The Epsilonproteobacteria consist of few known genera, mainly the curved to spirilloid Wolinella spp., Helicobacter spp., and Campylobacter spp. Most of the known species inhabit the digestive tract of animals and serve as symbionts (Wolinella spp. in cows) or pathogens (Helicobacter spp. in the stomach, Campylobacter spp. in the duodenum).

There have also been numerous environmental sequences of Epsilonproteobacteria recovered from hydrothermal vents and cold seep habitats. A member of the class Epsilonproteobacteria occurs as an endosymbiont in the large gills of the deep water sea snail Alviniconcha hessleri.

Often the epsilonproteobacteria living in hydrothermal deep sea-vents exhibit chemolithotrophic features, and they are able to meet their energy needs by reducing or oxidixing chemical compounds.

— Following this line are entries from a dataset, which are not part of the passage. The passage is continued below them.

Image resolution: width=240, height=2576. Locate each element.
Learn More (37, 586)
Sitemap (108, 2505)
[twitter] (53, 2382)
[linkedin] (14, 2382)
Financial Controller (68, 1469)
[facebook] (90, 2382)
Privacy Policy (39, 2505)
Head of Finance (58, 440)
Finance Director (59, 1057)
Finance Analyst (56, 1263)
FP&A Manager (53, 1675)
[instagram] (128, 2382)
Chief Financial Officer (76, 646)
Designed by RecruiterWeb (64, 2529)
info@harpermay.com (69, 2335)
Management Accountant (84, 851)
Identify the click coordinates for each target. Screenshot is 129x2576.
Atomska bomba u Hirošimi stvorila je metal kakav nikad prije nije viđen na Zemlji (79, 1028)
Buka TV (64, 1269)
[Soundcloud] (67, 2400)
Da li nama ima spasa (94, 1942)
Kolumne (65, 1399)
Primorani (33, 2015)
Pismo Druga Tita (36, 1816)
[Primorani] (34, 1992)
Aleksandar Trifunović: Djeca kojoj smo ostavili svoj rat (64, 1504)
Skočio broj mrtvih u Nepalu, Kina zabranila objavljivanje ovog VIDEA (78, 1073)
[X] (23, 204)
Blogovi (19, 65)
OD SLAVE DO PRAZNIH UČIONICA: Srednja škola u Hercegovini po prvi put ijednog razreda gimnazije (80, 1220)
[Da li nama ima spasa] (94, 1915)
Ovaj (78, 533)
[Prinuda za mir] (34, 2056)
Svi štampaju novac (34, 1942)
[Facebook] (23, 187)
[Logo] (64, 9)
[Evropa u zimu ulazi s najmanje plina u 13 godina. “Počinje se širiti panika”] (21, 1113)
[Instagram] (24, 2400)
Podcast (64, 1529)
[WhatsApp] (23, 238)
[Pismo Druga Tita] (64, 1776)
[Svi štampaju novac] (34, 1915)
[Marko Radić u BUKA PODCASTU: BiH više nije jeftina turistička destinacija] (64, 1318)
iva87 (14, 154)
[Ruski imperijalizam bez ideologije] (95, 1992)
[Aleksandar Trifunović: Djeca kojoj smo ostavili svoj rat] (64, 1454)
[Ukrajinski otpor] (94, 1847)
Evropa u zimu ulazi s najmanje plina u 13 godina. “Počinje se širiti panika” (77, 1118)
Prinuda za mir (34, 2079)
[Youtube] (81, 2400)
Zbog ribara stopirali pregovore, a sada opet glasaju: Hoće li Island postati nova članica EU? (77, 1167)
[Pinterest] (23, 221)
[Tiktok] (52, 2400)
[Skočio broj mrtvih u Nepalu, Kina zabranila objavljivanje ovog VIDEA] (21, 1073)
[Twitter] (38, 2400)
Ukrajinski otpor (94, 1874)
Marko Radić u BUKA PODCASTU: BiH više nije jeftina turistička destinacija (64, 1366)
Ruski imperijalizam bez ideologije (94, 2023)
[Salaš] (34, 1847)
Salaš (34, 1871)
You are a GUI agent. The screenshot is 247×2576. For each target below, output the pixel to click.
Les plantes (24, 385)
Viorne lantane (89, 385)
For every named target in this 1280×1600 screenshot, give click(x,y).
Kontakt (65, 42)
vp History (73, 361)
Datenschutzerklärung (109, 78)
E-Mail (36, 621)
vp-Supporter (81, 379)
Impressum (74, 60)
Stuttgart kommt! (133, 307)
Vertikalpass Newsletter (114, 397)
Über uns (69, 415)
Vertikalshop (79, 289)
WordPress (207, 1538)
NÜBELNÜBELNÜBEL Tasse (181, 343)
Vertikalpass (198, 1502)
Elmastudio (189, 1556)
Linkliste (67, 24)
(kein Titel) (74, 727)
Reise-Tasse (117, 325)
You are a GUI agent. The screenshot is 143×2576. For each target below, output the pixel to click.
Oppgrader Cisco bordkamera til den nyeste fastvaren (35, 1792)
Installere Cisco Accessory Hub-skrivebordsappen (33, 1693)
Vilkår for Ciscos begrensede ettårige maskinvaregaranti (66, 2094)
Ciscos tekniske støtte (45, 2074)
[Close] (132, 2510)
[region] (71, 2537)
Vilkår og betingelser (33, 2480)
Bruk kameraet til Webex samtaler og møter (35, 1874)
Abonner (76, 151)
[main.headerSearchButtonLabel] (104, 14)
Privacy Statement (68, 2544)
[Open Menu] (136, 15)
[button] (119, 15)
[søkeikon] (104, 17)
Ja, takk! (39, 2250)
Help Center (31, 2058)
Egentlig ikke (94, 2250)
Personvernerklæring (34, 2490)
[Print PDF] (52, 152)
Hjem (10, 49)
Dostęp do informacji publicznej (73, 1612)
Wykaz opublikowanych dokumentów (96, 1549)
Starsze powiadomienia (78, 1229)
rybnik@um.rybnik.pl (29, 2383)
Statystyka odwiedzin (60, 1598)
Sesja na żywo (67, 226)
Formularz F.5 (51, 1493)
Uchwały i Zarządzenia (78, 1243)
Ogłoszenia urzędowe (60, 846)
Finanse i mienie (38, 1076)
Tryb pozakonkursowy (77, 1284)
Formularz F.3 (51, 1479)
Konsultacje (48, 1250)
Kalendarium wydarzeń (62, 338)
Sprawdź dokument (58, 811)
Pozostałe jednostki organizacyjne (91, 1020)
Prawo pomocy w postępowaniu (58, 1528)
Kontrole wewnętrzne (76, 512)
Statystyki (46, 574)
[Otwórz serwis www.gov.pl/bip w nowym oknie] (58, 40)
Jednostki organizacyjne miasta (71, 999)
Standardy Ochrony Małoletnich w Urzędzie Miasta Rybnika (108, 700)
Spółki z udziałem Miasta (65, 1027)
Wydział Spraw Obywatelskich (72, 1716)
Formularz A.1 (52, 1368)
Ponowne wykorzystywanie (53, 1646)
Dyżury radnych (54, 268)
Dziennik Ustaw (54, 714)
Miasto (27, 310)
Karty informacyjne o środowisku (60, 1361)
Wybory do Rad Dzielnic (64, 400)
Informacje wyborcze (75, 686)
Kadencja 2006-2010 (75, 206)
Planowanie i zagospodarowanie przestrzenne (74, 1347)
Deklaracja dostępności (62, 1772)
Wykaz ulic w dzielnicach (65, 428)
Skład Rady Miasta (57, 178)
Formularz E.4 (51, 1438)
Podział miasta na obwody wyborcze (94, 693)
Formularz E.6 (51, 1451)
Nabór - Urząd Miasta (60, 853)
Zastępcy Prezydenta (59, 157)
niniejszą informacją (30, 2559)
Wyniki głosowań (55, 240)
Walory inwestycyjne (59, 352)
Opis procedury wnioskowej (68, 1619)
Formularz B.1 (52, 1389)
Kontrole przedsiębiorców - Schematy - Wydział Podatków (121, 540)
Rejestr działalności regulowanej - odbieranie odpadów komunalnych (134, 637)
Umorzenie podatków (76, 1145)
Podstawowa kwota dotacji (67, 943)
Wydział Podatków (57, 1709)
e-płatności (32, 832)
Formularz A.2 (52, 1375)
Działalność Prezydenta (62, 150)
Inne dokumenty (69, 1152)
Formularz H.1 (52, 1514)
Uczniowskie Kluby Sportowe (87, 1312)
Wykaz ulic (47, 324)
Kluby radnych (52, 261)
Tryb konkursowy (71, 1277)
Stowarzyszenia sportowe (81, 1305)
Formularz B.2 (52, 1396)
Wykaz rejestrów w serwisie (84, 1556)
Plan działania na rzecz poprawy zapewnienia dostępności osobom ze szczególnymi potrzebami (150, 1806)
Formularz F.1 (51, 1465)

Helicobacter is a genus of Gram-negative bacteria possessing a characteristic helix shape. They were initially considered to be members of the Campylobacter genus, but since 1989 they have been grouped in their own genus. The Helicobacter genus belongs to the class Epsilonproteobacteria, order Campylobacterales, family Helicobacteraceae and already has more than 35 species.

Some species have been found living in the lining of the upper gastrointestinal tract, as well as the liver of mammals and some birds. The most widely known species of the genus is H. pylori which infects up to 50% of the human population. Some strains of this bacterium are pathogenic to humans as it is strongly associated with peptic ulcers, chronic gastritis, duodenitis, and stomach cancer. It also serves as the type species of the genus.